HERA proudly sponsored and was happy to have our Research Engineer Hafez Taheri attend final year student project events for both the University of Auckland (UoA) and Auckland University of Technology (AUT) this year – promoting new ideas in the field of engineering.
At HERA, we believe that supporting industry projects such as these give students the opportunity to work with companies on ‘real-life’ engineering problems, preparing them for the transition into the workforce and providing them with relevant industrial education in manufacturing techniques, R&D methodologies, design processes, management systems, and other activities.
Our sponsored prizes are made possible through the support of HERA Foundation and were granted to young researchers whose works had impressive impacts for the future of metal-based engineering.
Our Research Engineer Hafez Taheri was one of three judges assessing individual projects. Reviewing each category on established criteria including visual features, poster display, novelty of work, depth of content, significance, knowledge base, and accuracy of research.
Saying, “I was very impressed with the projects I was able to review as they were full of new and innovative ideas which reflected the students great perception towards technology.”
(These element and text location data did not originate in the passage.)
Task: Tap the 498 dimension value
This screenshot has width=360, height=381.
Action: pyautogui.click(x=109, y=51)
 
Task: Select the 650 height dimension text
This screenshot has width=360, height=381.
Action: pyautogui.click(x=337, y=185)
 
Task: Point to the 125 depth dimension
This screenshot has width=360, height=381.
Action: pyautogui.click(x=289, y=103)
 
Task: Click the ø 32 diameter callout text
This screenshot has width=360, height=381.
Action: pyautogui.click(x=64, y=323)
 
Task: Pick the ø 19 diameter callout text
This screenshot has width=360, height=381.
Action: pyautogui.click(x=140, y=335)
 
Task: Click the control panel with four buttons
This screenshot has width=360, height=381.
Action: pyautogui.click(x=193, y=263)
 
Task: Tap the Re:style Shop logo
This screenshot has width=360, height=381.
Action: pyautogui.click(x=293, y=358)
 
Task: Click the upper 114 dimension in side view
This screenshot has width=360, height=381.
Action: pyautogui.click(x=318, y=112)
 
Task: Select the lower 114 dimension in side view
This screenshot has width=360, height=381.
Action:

“The students ability to utilise their knowledge during presentations was excellent and the two awarded projects for our HERA prize outshone others as one had a great focus on advancing welding technology, and the other on improving environmental sustainability. These are two things that HERA is very committed to driving.”
AUT’s 2019 engineering student project exhibition
More than 150 research and design projects were showcased at this years event, spanning a broad range of engineering disciplines including Mechanical, Electrical & Electronic, Mechatronics, Software, Construction, and more. Many of the projects were carried out in collaboration with Industry and related to practical design and applied technology.
This year, our sponsored prize was awarded to Amjad Mohideen, Kurt Russell and Wen Jun See for their project “TIG Welding of Boron/Boron Free Steels”.
The aim of this project was to investigate the effects of Boron addition in steels, and in particular its effect on heat affected zone and on mechanical properties.
Two different steels were used, namely HT590 (without Boron) and HT780 high tensile steel containing Boron. Welding was performed using Gas Tungsten Arc Welding – GTAW or Tungsten Inner Gas (TIG). Three types of welding were tested including (i) single bead, (ii) partial overlap, and (iii) alongside.
HT590 unwelded samples seemed to have less tensile load and increased ductility in comparison with HT780 steels. The overall tensile strength of the materials decreased after welding.
The HT780 single weld sample showed the best micro hardness results overall followed by overlap then alongside weld samples. The single weld samples demonstrated an increase in microhardness within the heat affected zone when compared to the base material. However, for overlap and alongside welded samples, there was a reduction in the microhardness within the heat affected zone when compared to the base material due to the heat affected zones overlapping each other.
UoA’s Department of Mechanical Engineering Final Year Project Displays
This event provided an opportunity for students to work largely on their own initiative (under supervision) on a particular topic of interest in Mechanical Engineering or Mechatronics, and took place over a complete academic year.
The aim was to allow participants to undertake problem formulation, management and solution, acquire technical, personal and professional competencies and learn and practice communication skills.
At this event, we were proud to present our sponsored prize to Ravindra Anurithan and Joseph Tildesley for their project on “Design and Manufacture of Compliant Structures for in-road Wireless Electric Vehicle Charging Solutions”.
Inductive Power Transfer (IPT) is a technology that has been developed by the University of Auckland’s Power Electronics Group for wireless transfer of power.
This project is part of a five year, multi-institutional project focused on the charging of Electric Vehicles, specifically on building IPT components (“pads”) into roadways. Conventional IPT charging pads employ ferrite blocks to shape magnetic fields, but these materials are brittle ceramics, which may easily crack under road loading conditions. Teplacing the brittle ferrite blocks with Soft Magnetic Composites (SMCs), which have higher strain to failure properties than ferrite blocks.
SMCs were manufactured with the same volume fractions of ferrous metal powder and polyurethane resins, from three different material combinations (Iron-sand/Electrolube, Crushed Ferrite/Electrolube and Crushed Ferrite/Wevo). The mechanical and thermal properties of these composites were assessed to evaluate their suitability for in-road IPT application.
The results demonstrated the SMCs to have elastic behaviour until 0.5% strain, which is significantly greater than the failure strain of ferrite blocks. In fact, all SMCs had a higher tensile strain to failure than blocks of ferrite. The Crushed Ferrite/Electrolube SMC had highest flexural strain to failure, highest maximum strain to failure together with greatest heat dissipation capability. Small scale IPT pads were built and tested using two of the SMCs, results demonstrating the feasibility of pads without ferrite, while more work needs to be done to improve the magnetic properties of these composite materials.